** Your task **
Please write out all of the data below exactly, without including the pictures.

(Beginning of Extracted records)

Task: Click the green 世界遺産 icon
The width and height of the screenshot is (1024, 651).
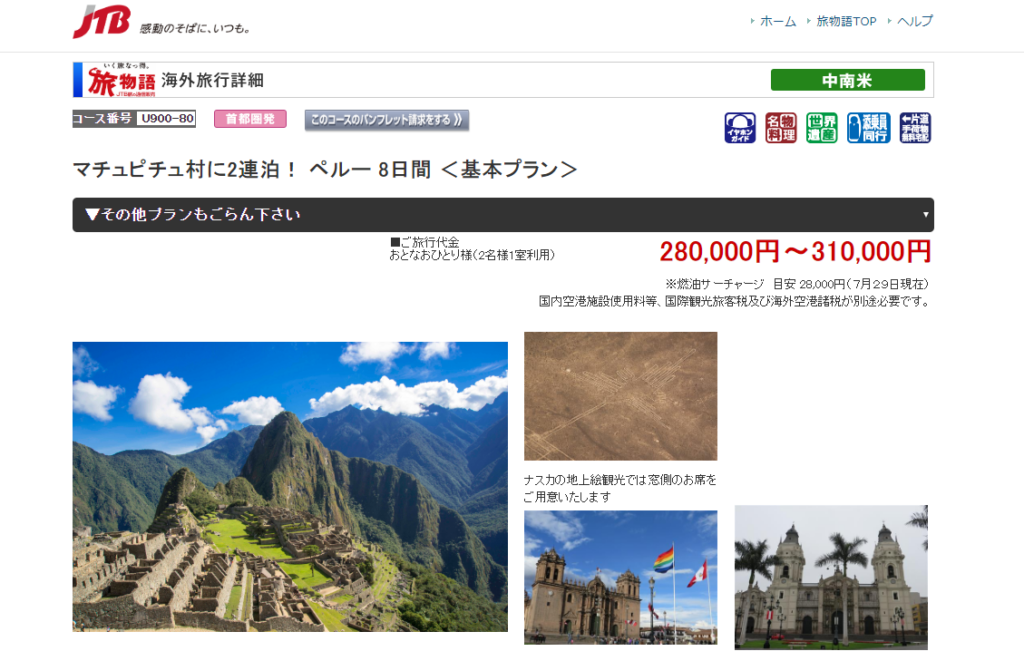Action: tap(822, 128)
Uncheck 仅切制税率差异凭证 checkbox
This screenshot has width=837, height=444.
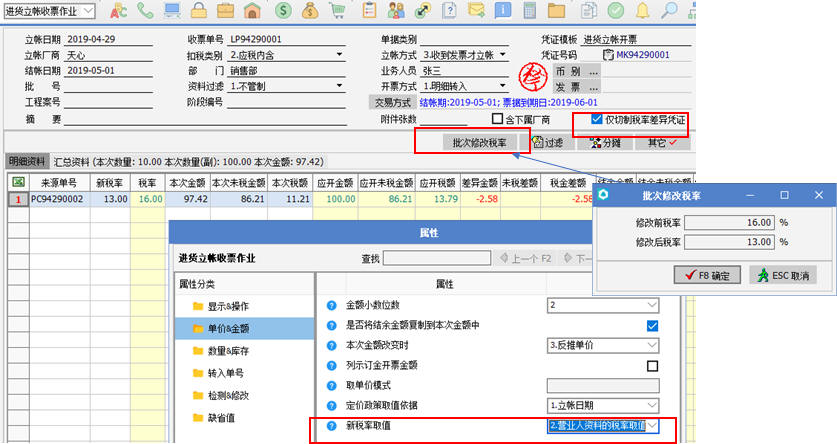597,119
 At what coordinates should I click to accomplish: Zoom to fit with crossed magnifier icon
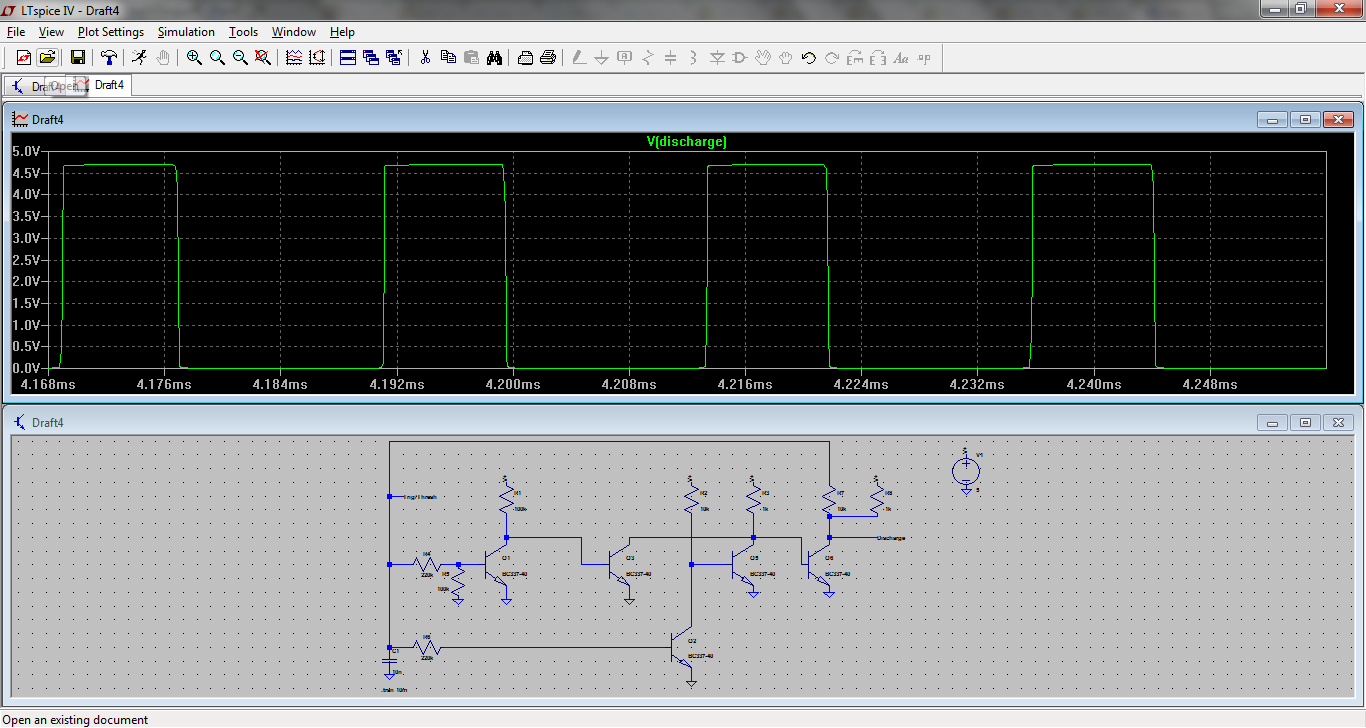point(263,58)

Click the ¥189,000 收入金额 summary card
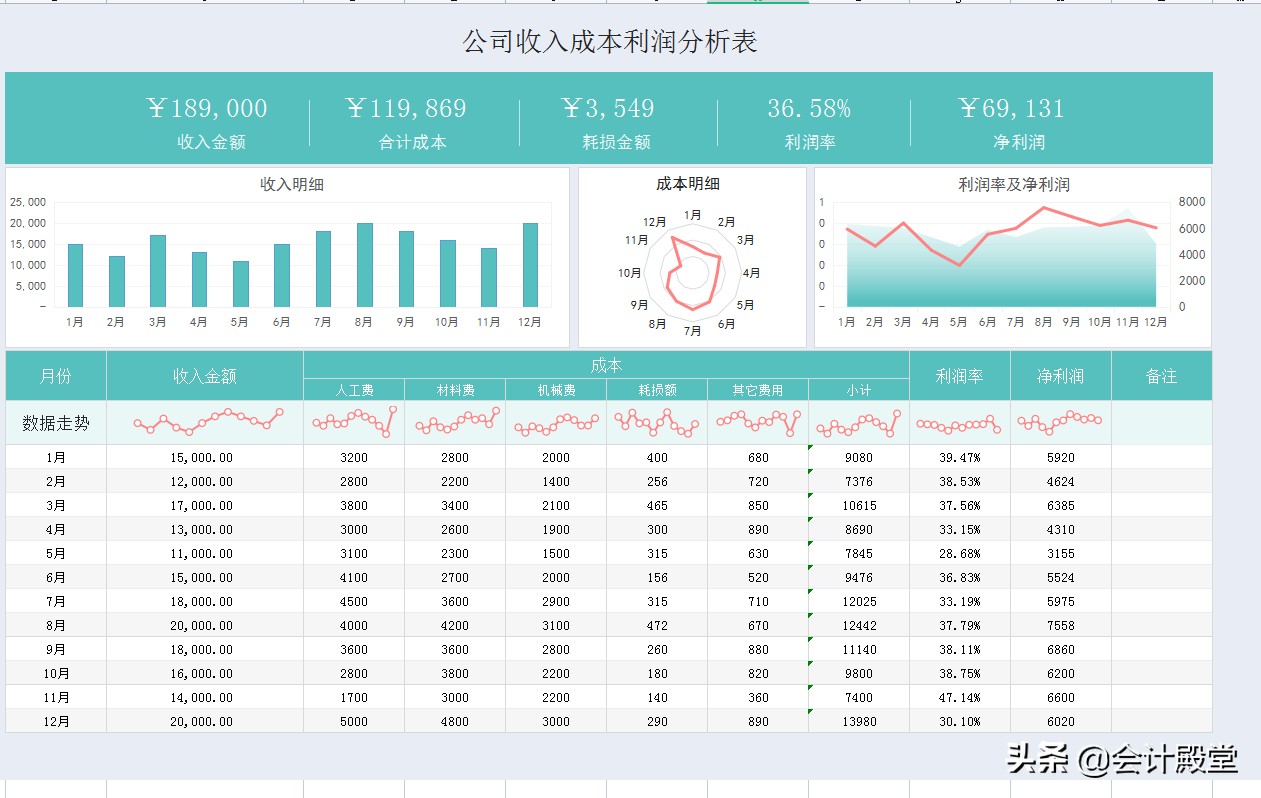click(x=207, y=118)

(End of Extracted records)

** Task answer **
Task: Click the green 世界遺産 icon
The width and height of the screenshot is (1024, 651).
Action: tap(822, 128)
Uncheck 仅切制税率差异凭证 checkbox
This screenshot has width=837, height=444.
597,119
 At what coordinates should I click to accomplish: Zoom to fit with crossed magnifier icon
point(263,58)

Click the ¥189,000 收入金额 summary card
click(x=207, y=118)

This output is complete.